It's a bit of a sad day for me today; and for my community. I heard yesterday that a young man that I knew was killed in a car crash early Monday morning. It's one of those stupid, meaningless tragedies that shouldn't have happened but did. Now a precious life is lost and we are all reeling in shock and grief.
I want to share with you some words that a friend Lauren wrote about this loss. I think they are powerful beyond belief.

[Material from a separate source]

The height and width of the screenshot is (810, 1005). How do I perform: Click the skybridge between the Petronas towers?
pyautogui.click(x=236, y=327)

Instead of turning away from the pain; or trying to numb or avoid it..... Instead of asking "why" and cursing the universe for being unfair...... Instead of isolating and putting on a brave face; she has called us to do something that is not without pain; but that has power and purpose.
"As the sun set tonight, I couldn't stop thinking about all the young people in my community who woke up this morning to hear one of their friends died in a car crash. What a tragedy, what a shock. Death is so hard to process regardless; but it's so much more difficult to understand and walk through when it's sudden and unexpected. I'm writing this for you, my beautiful friends who have lost J today........so sorry. May you feel the arms of our community wrapped around you right now as you farewell your friend. We see your pain and hurt. We are here if you need us....to talk, to cry, to pray, to hug....We really do care. All our love.....your Mum, your Dad, your friend, your neighbour."

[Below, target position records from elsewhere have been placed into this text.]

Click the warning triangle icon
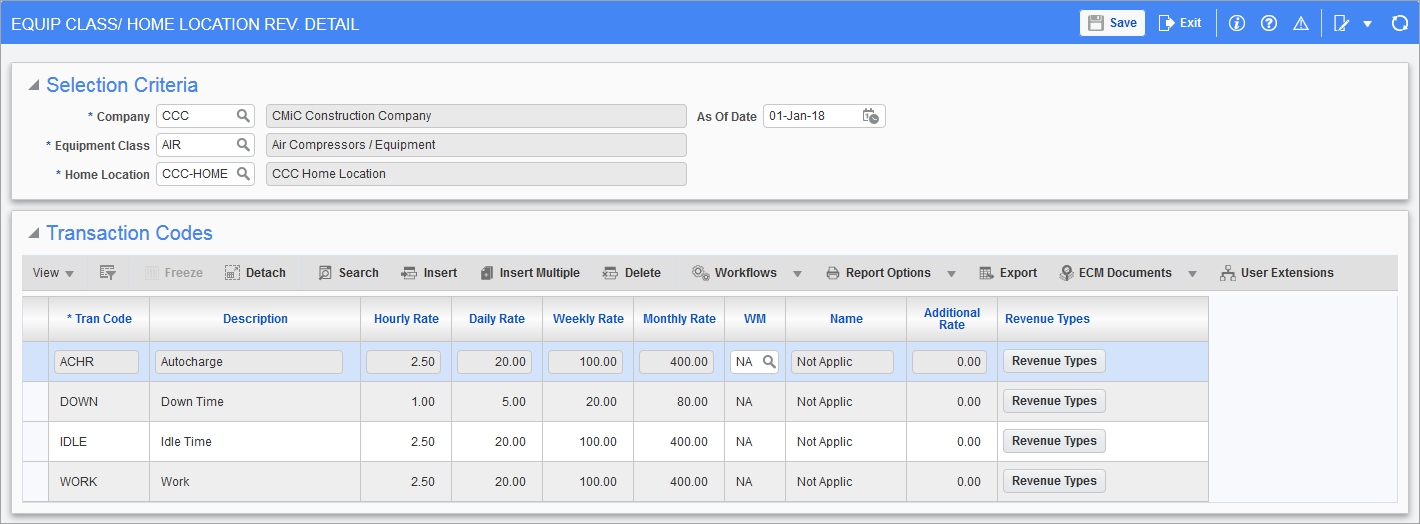Viewport: 1420px width, 524px height. (x=1301, y=23)
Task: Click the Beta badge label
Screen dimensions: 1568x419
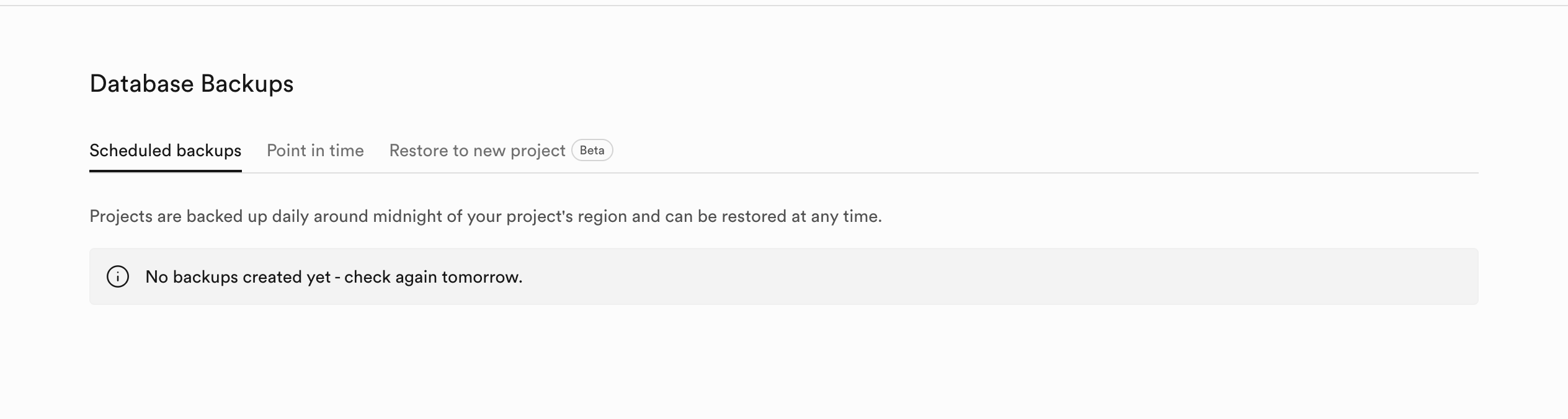Action: [x=592, y=150]
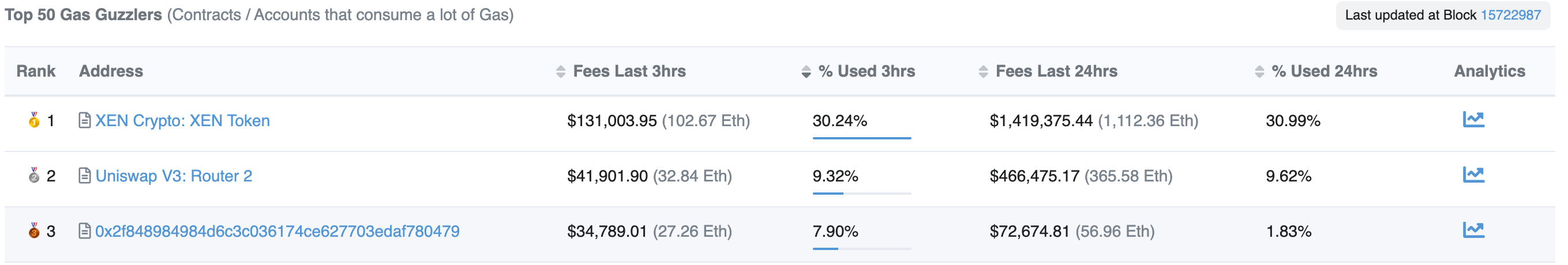1568x265 pixels.
Task: Click the Analytics column header
Action: 1489,71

So as I sit here with tears in my eyes, I reflect on what we can do when faced with terrible loss: We can turn towards each other. We can share our sorrow. We can hold others up who can not stand on their own. We can let ourselves be held. We can be honest and vulnerable with our grief.
And when we do, something beautiful happens: We are family. We are connected. We are together. We are "We." Together we have the courage to face our loss and move through it.
Below is a famous Whakatauki (or Maori Proverb) that I love. The flax bush (Harakeke) in Maori tradition is hugely symbolic of family, community and life: "Te Pa Harakeke"
Unuhia te rito o te harakeke, kei hea te kōmako e kō?
Ui mai ki ahau, ‘He aha te mea nui o te Ao?’
Māku e kī atu,
‘He tangata, he tangata, he tangata.’
If you remove the central shoot of the flaxbush, where will the bellbird find rest?
If you were to ask me, ‘What is the most important thing in the world?’
I would reply,
‘It is people, it is people, it is people.’
So what is the answer to our grief? How can we once again let the bellbird of joy and beauty rest upon us?
It is People, it is People, it is People.